(Beginning of Text for analysis)

With turf wars over face masks and other personal protective equipment not yet over, the battle over who will be the first to get a COVID-19 vaccine seems to have begun.
Earlier this week, Paul Hudson, CEO of French pharmaceutical giant Sanofi, told Bloomberg News that if Sanofi develops a vaccine, doses would likely go to Americans first. Hudson said this was understandable, given the U.S. had financially supported its research.
The comments outraged the French government and provoked an uproar in France. "For us, it would be unacceptable for there to be privileged access of any country based on financial reasons," French Deputy Finance Minister Agnès Pannier-Runacher told Radio Sud.
President Emmanuel Macron was said to be shocked by the revelation from a company that is considered a champion of French industry and is given 150 million euros ($162 million) in tax exemptions every year. He will meet with the leaders of Sanofi at the Élysée Palace early next week.
French Health Minister Olivier Véran told France's CNEWS television he was so disturbed he called Sanofi's French division CEO Olivier Bogillot, who he said reassured him about Hudson's comments.
"I believe it was a phrase, as far as I can understand, that was a bit clumsy, and perhaps taken out of context, and I was quite reassured by the conversation I had with the head of Sanofi," said Véran.
Bogillot was soon making the rounds to try to further justify and explain Hudson's comments.
"You understand how shocking this is for us, to hear that one of our top companies would serve Americans first?" asked a commentator on BFMTV.
Yes, said Bogillot, he absolutely did. He tried to explain that the U.S. was very organized and reacting quickly, "more quickly than Europe — with the money and the necessary regulatory structure," he said.
"A vaccine usually takes 10 years and we're trying to do it in 18 or 24 months," he said. "That's something exceptional."
Bogillot emphasized that Sanofi has huge vaccine production facilities in France and Europe and that Europeans would get a vaccine quickly.
France, with nearly 177,000 confirmed cases and more than 27,000 deaths, is among Europe's hardest-hit countries, behind the U.K., Italy and Spain.
Hudson's comments particularly shocked French people because Europe has pledged to fight COVID-19 together with other parts of the world. Earlier this month, the European Union organized a fundraising event at which countries and organizations around the world pledged $8 billion for coronavirus vaccines, diagnostics and therapeutics. The U.S. and Russia were notably absent.

(End of Text for analysis)
(Beginning of Information given)

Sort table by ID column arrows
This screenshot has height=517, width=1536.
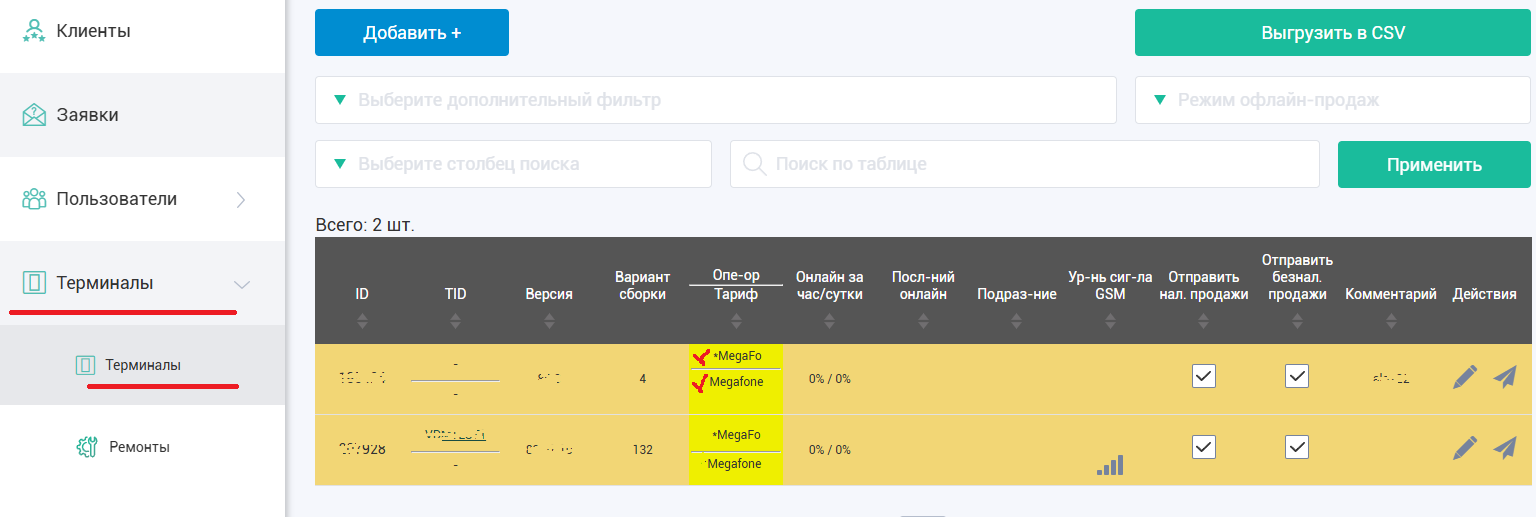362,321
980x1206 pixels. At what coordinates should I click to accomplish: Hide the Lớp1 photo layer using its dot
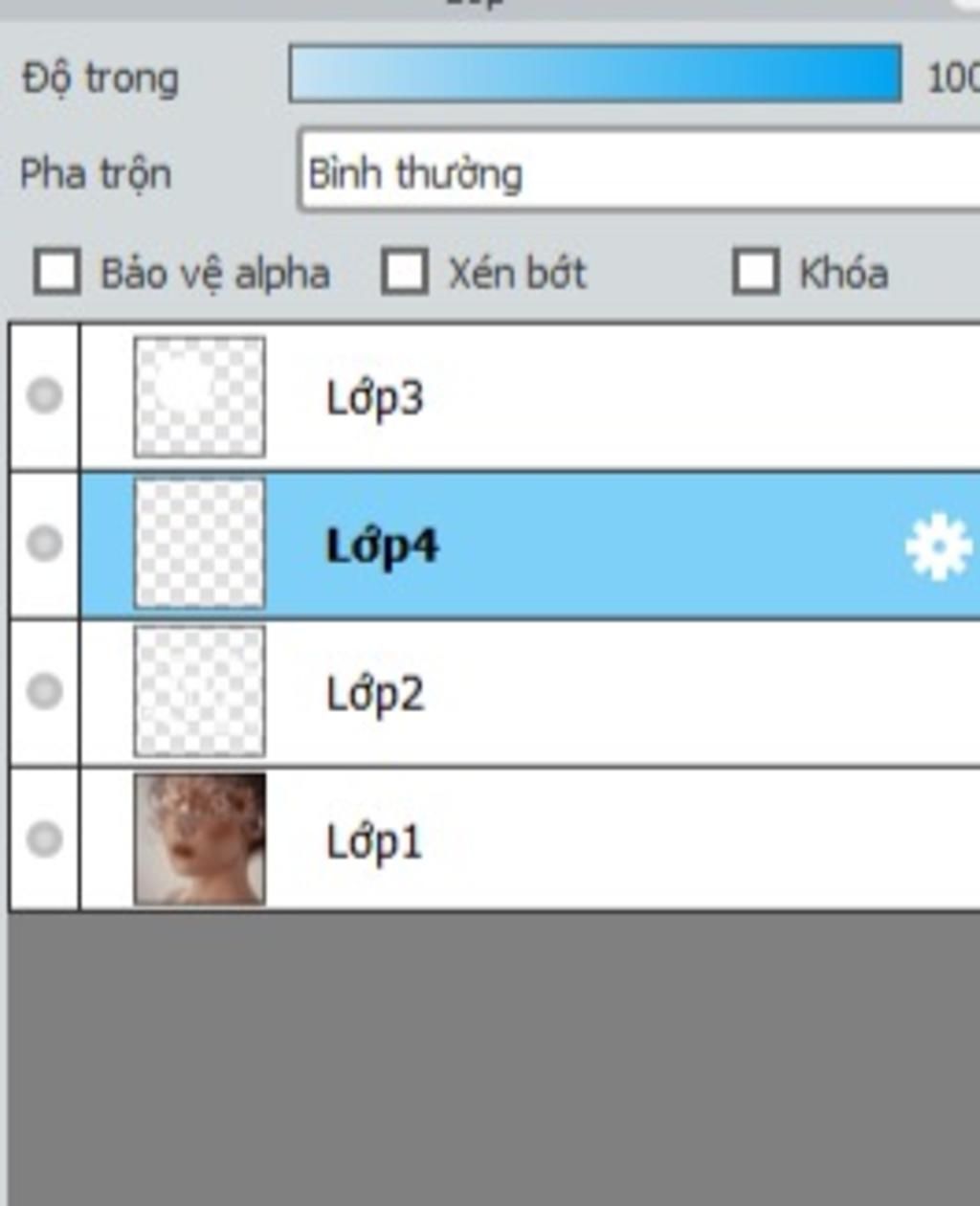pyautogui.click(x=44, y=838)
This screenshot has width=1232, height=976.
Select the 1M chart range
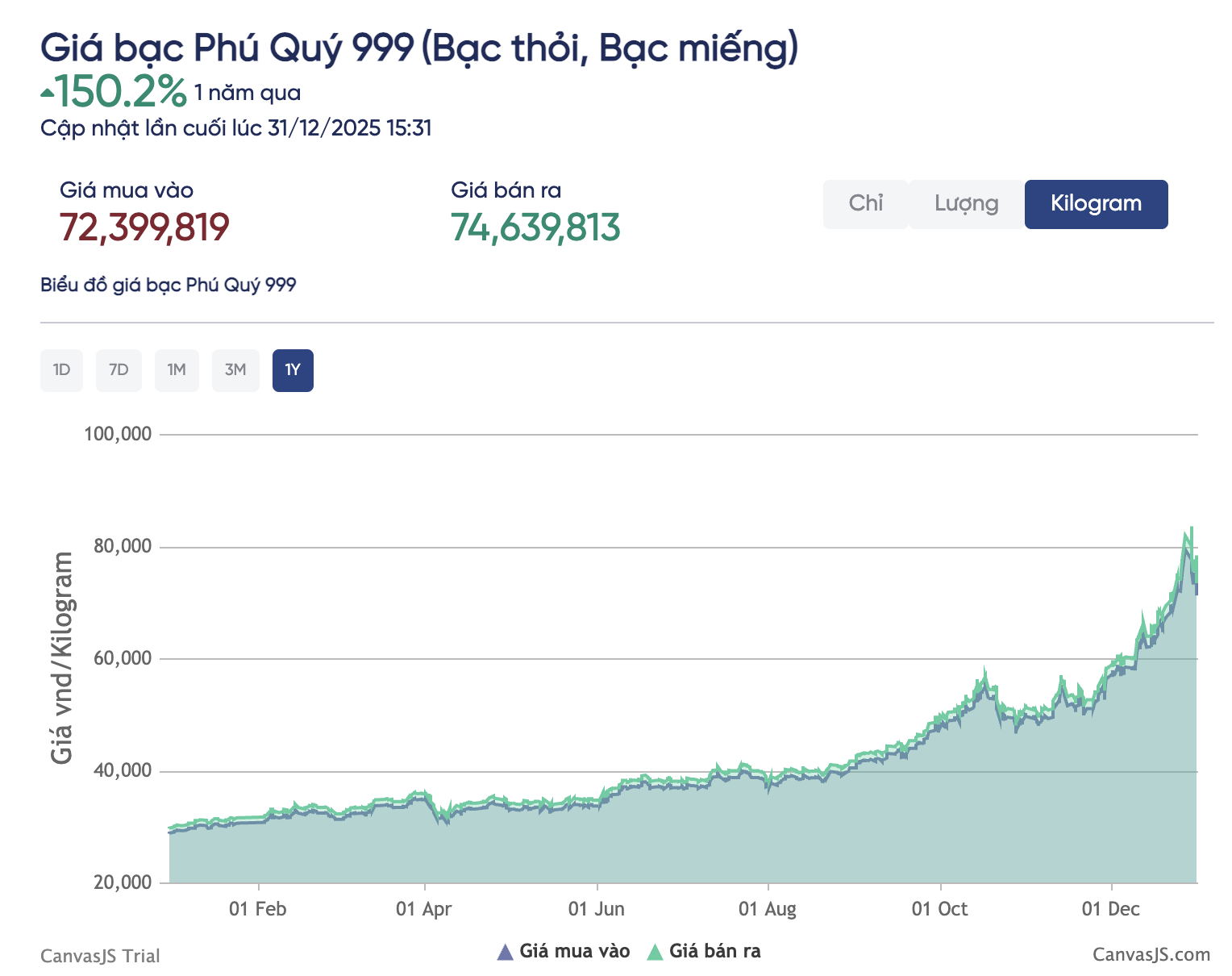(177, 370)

(End of Information given)

_What you will do_
Could you write the next part of the news article about Sanofi's COVID-19 vaccine comments, picking up right after its final sentence?

_Answer_
Macron has said vaccine availability should be for all and should not be influenced by the laws of the market.
Stefan De Keersmaecker, a health policy spokesperson at the European Commission in Brussels, says a vaccine should be a global public good. "Its access needs to be equitable and universal," he said at a news conference.
Talk of European solidarity is heartening, says Yannis Natsis, who is on the board of the European Medicines Agency, the equivalent of the U.S. Food and Drug Administration. But the reality has been different, he notes, and he expects there will be fierce competition for access to a vaccine.
"The way there was fierce competition among EU member states when Italy started asking for protective equipment and got nothing," he says. "And the same way EU member states closed their borders and didn't exchange medical supplies. They practically said, 'Everyone for himself.' That's the sad reality."
Natsis also says drugs are almost always released first in the U.S.
"Why? Because there, they get the highest price," he says. "Because the U.S. doesn't have a health care system, it has a market. And the principle is the sky is the limit — as much as the market can bear."
European nations offer universal coverage to their citizens, so they negotiate with drug companies for lower prices. That can translate into much lower prices for drugs in Europe.
But with the U.S. committing so much money to develop a vaccine, Natsis says it would not be surprising if it would be the first market served.
Sanofi board president Serge Weinberg, appearing on the French nightly news, said the U.S. had contributed around $600 million for Sanofi's research.
In a tense interview, Weinberg said he understood why the French felt angry, but he didn't want there to be any ambiguity. He insisted that the French and other Europeans would get a vaccine at the same time as the Americans — made in Sanofi's European factories.
Hudson's comments, he said, had been misconstrued. "We will collaborate and find solutions and make them accessible," he said. "Any vaccine will be a public good."
Natsis says pharmaceutical companies, for the most part, are saying all the right things about accessibility and affordability — but he's not sure what that will mean when this is all over. In the aftermath of COVID-19, he says, European governments are going to be bankrupt and weakened and unable to take on big pharmaceutical companies.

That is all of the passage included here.